Out of the above-described wide range of different artistic positions and techniques, the p r i z e jury, in at least three films, narrowed the selection to more traditional basic concepts of animation, graphic and/or funny films.
"Jolly Roger" (Mark Baker, UK, special mention) is a drawn animation and a cheerful story about pirates and a stolen treasure, with many nice gags and a minimalistic graphic style.
The cel animation "At the end of the world" [foto left side] (Konstatin Bronzit, France, special jury prize has a more bizzare sense of humor, partly based on the principle of the 'hurt gags'. A house is standing on a triangle shaped mountain and thus has serious problems to keep the balance. It crashes down alternativley to the two sides and thus also causes serious problems for the people, animals, cars, etc, going in and out. The range of gags and complications, that the author develops out of that simple basic idea indeed is admirable.
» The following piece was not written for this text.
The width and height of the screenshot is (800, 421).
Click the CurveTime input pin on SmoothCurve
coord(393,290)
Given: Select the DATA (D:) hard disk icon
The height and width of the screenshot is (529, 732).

"Humdrum" (Peter Peake, UK, special mention) worked with the most subtle kind of humor. The communcation problems between two persons is since the beginning of cinema often used as a model for funny films, but "Humdrum" goes far beyong this model. The artwork for this film is inventive and mysterious, with only the shadows of the two figures are seen on a structured background. Later on these shadows become a part of the 'dadaistic' dispute between the two.
The newly installed Jean-Luc Xiberras Prize for the best first film went to "Chudovische" (Alexey Antonov, Russia), 'an epic fairytale about a blinded soldier and the beast's love for beauty' using dynamically drawn pastels on paper.
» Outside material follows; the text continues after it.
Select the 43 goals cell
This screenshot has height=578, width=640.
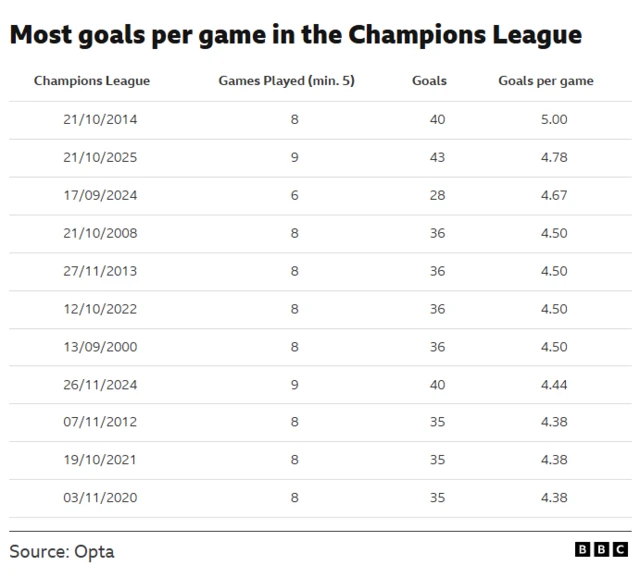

The only experimental film to get a prize was "Firehouse" [foto right side] (Bärbel Neubauer, German special mention for soundtrack). This is a cameraless film, which Neubauer exposed meter for meter in the darkroom, by putting natural objects like plants and little stones on the negative and 'exposing' it with a flashlight. In a next step the film was reprinted repeating selected selected frames following an extensive frame list. Neubauer is the author of both film and music.
The Grand Prix for best animated short film went justifiably to an outstanding masterpiece in animated filmmaking; "When the day breaks" (Wendy Tilby, Amanda Forbis, Canada). The film was already honoured with the Palme d'Or of the 1999 Cannes International Film Festival and the Fipresci Prize (Int. Federation of Film Critics) for its "outstanding cinematic way of portraying human emotions." The figures have human bodies and animal heads. Ruby, the pig, witnesses the accidental death of a stranger, which gives her life an unexpected turn. Everything is perfect in this film: the coordination with the music by Judith Gruber-Stitzer, the fascinating animation technique that gives the film a somehow lithographic look, the sensible psychology and characterisation of the figures, the frugal use of off-voice narration. The film is descibed by the artists as "a four-year labour of love", and this is something that finally can be strongly felt from the first second of this wonderful work.

"When the day breaks"
For me the films of the short film competition and panorama were like the weather during the festival. Some were happy, nice and sunny, others more powerful, stormy and provocative. Hopefully the Annecy festival can manage to "keep offering a luxuriant selection" (Tiziana Loschi) in the next editions. I personally hope, that the policy of prize-giving might also open a bit more to the variety of presented styles and innovative tendencies.